Exercise task>
Write out everything in the Prometheus setup guide from "Prometheus should be" down to "and storage usage.", word for word.

Article>
Now let's try to reach the graphical UI of our Prometheus server by opening the browser and opening the following URL:

http://SERVER_IP_ADDRESS:9090/graph

We can also quickly verify if our SwapDEX node gets scraped by visiting the Status-> Targets page.

If you can see it you can close the process on your VPS by hitting Ctrl+C

Now that everything is running we want to automatically start the server during the boot process, so we have to create a new systemd configuration file with the following config:

sudo nano /etc/systemd/system/prometheus.service

[Unit]
  Description=Prometheus Monitoring
  Wants=network-online.target
  After=network-online.target

[Service]
  User=prometheus
  Group=prometheus
  Type=simple
  ExecStart=/usr/local/bin/prometheus \
  --config.file /etc/prometheus/prometheus.yml \
  --storage.tsdb.path /var/lib/prometheus/ \
  --web.console.templates=/etc/prometheus/consoles \
  --web.console.libraries=/etc/prometheus/console_libraries
  ExecReload=/bin/kill -HUP $MAINPID

[Install]
  WantedBy=multi-user.target

After we saved the file, we want to reload systemd and enable the service so that it will be loaded automatically during the operating system's startup.

sudo systemctl daemon-reload && systemctl enable prometheus && systemctl start prometheus

Success

Prometheus should be running now, and we should be able to access its front-end again by re-visiting IP_ADDRESS:9090/.

Step 2 - Install Node Exporter

Now we will install Prometheus's Node Exporter module which exposes hardware metrics like CPU load, RAM and storage usage.

Create Node Exporter User

sudo useradd --no-create-home --shell /usr/sbin/nologin node_exporter

Create the directories required to store the configuration and executable files:

sudo mkdir /etc/node_exporter
sudo mkdir /var/lib/node_exporter

Change the ownership of those files to our Node_Exporter user

sudo chown -R node_exporter:node_exporter /etc/node_exporter
sudo chown -R prometheus:node_exporter /var/lib/node_exporter

Install the latest version of Node Exporter from downloads page:

wget https://github.com/prometheus/node_exporter/releases/download/v1.3.1/node_exporter-1.3.1.linux-amd64.tar.gz
tar xvfz node_exporter-*.*-amd64.tar.gz

Change directory into the downloaded file:

cd node_exporter-*.*-amd64

Let's copy the binary node_exporter to our local binary folder /usr/local/bin/

sudo cp ./node_exporter /usr/local/bin/

Let's also change the ownership of the binary file:

sudo chown node_exporter:node_exporter /usr/local/bin/node_exporter

Now we can delete the downloaded node_exporter folder:

cd .. && rm -rf node_exporter*

Since the Node Exporter will run on port 9100 we need to allow that port on our firewall

ufw allow 9100

Let's test-run the node_exporter:

cd /usr/local/bin
./node_exporter

We can now observe the exposed metrics in our browser at:

http://SERVER_IP_ADDRESS:9100/metrics

After we confirmed that the node_exporter is running we can exit the process on our VPS by hitting Ctrl+C

Now that everything is running we want to automatically start the node_exporter during the boot process, so we have to create a new systemd configuration file with the following config:

sudo nano /etc/systemd/system/node_exporter.service

[Unit]
  Description=Node Exporter Monitoring
  Wants=network-online.target
  After=network-online.target

[Service]
  User=node_exporter
  Group=node_exporter
  Type=simple
  ExecStart=/usr/local/bin/node_exporter
  ExecReload=/bin/kill -HUP $MAINPID

[Install]
  WantedBy=multi-user.target

After we saved the file, we want to reload systemd and enable the service so that it will be loaded automatically during the operating system's startup.

Lines of data
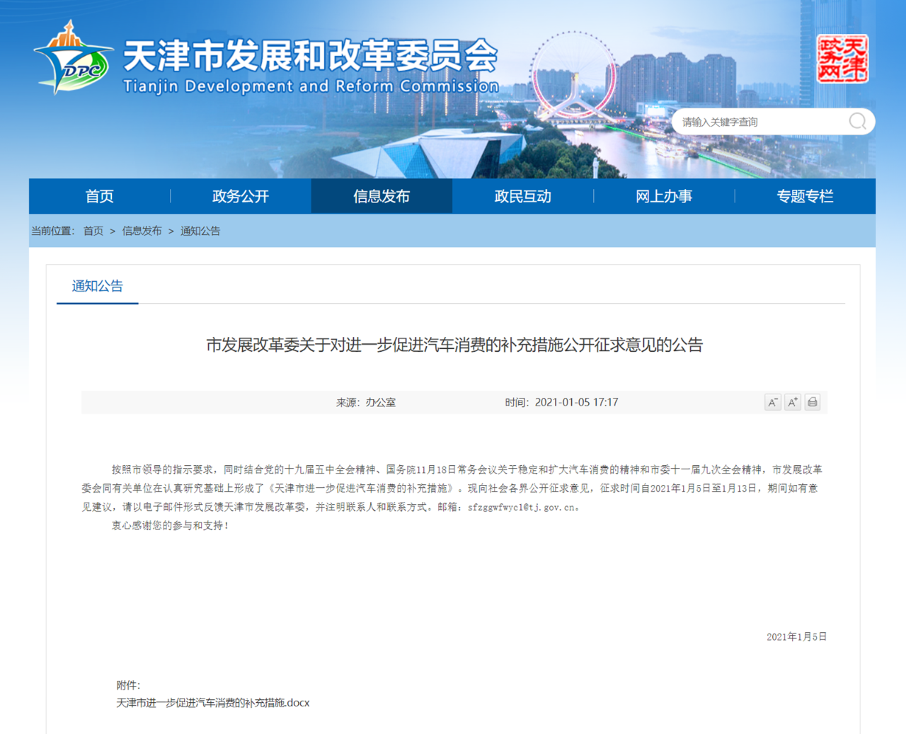Click the 天津市发展和改革委员会 site title
The image size is (906, 734).
pyautogui.click(x=310, y=57)
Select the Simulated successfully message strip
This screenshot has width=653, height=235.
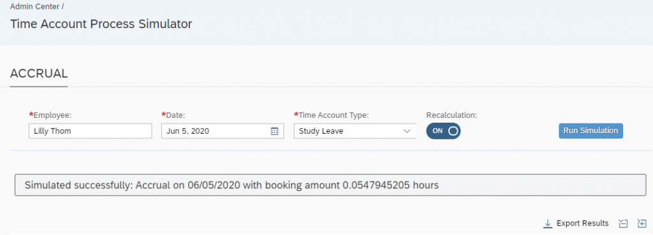330,185
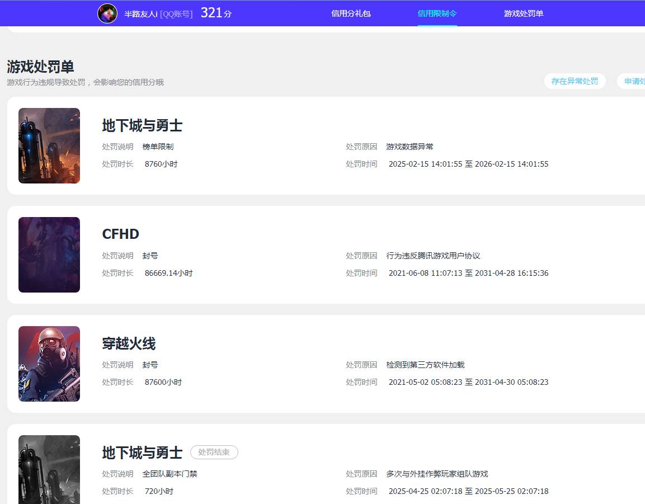The height and width of the screenshot is (504, 645).
Task: Click the 地下城与勇士 title link
Action: (x=142, y=126)
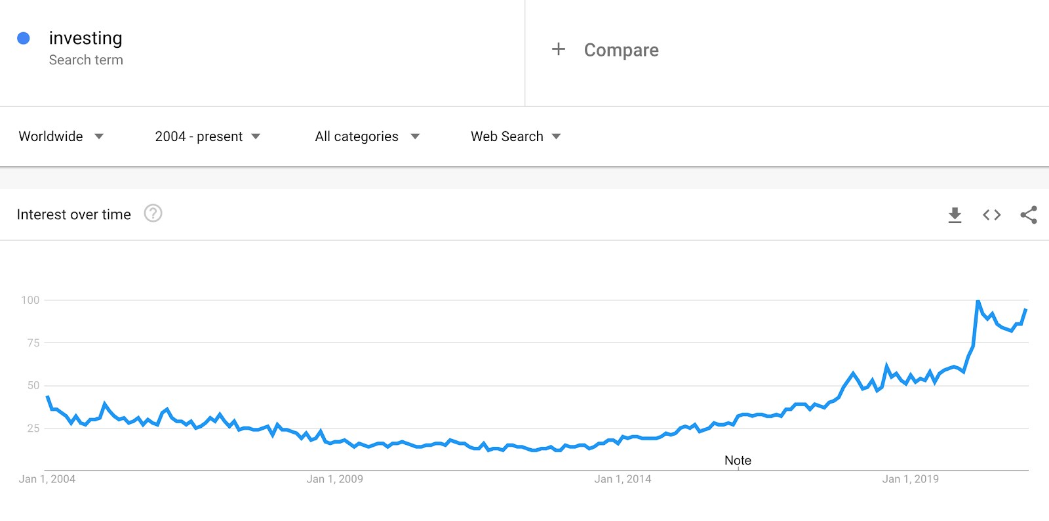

Right answer>
Prometheus should be running now, and we should be able to access its front-end again by re-visiting IP_ADDRESS:9090/.

Step 2 - Install Node Exporter

Now we will install Prometheus's Node Exporter module which exposes hardware metrics like CPU load, RAM and storage usage.